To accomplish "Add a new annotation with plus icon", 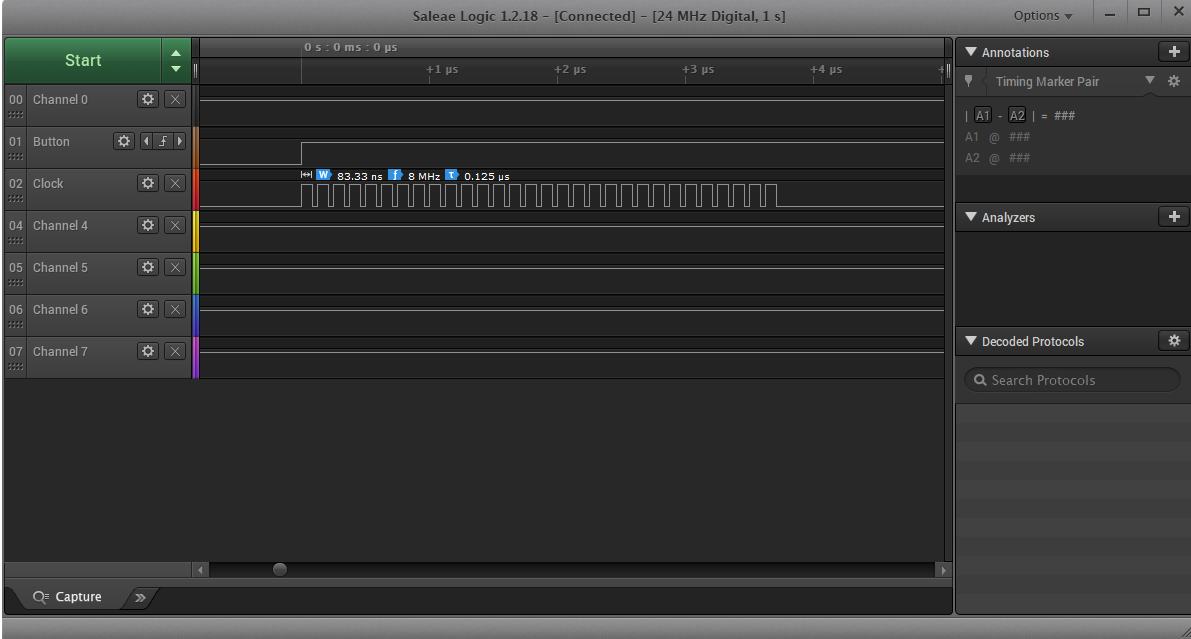I will (x=1173, y=52).
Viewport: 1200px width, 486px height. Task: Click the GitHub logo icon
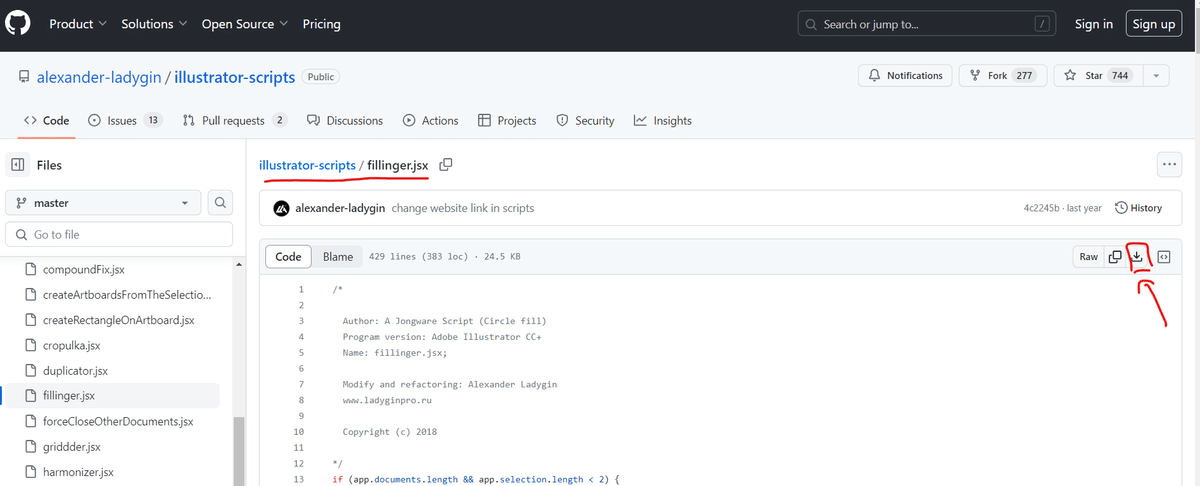tap(20, 24)
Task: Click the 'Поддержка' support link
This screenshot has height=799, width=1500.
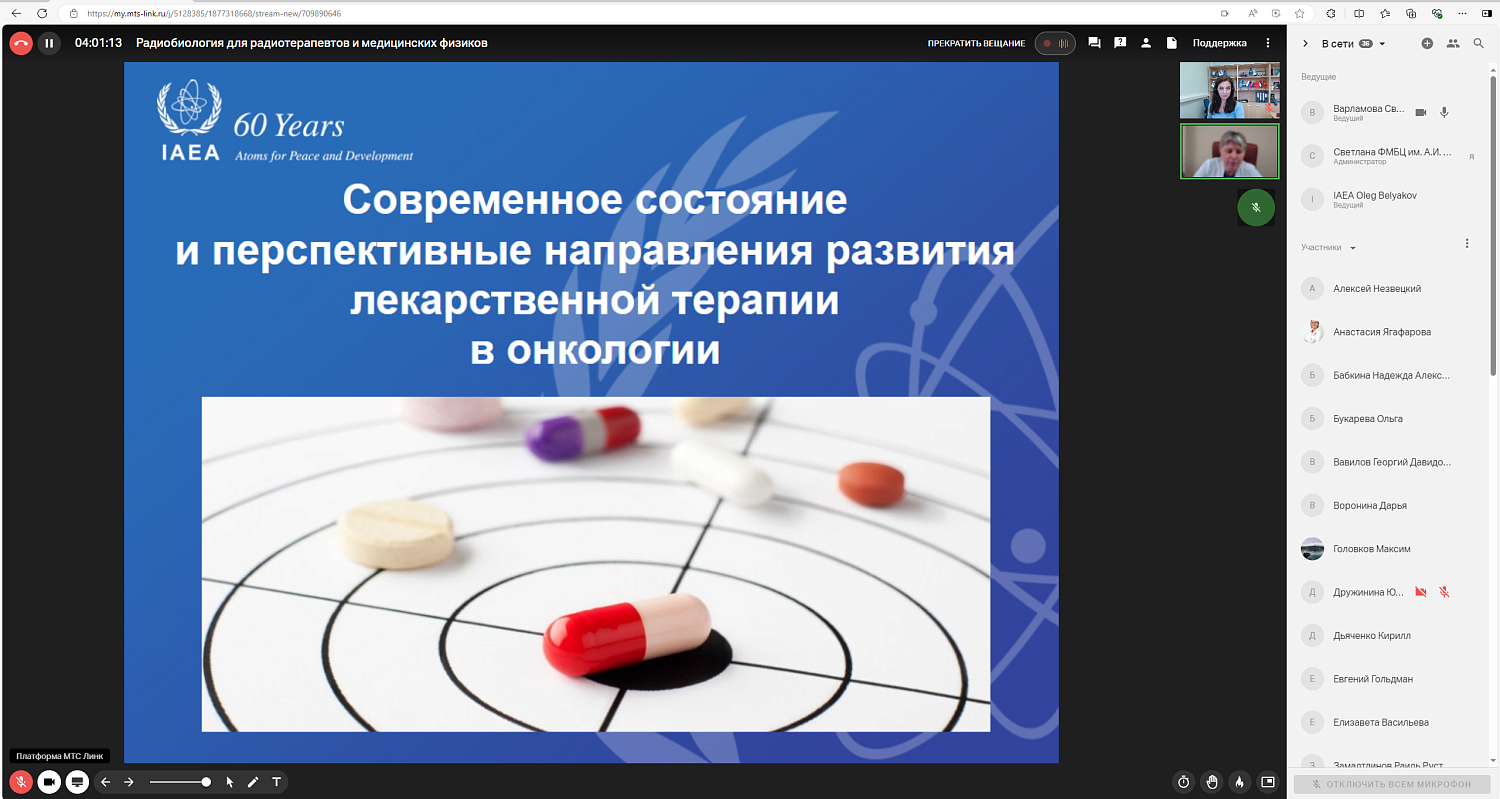Action: point(1219,43)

********

(Task item) Up to and including the last line of the listing, starting at the line with "Viewport: 1200px width, 486px", extract every line exactly and leave out the pictures.

(Written solution)
Viewport: 1200px width, 486px height. Task: Click the GitHub logo icon
tap(20, 24)
Task: Click the 'Поддержка' support link
This screenshot has height=799, width=1500.
Action: point(1219,43)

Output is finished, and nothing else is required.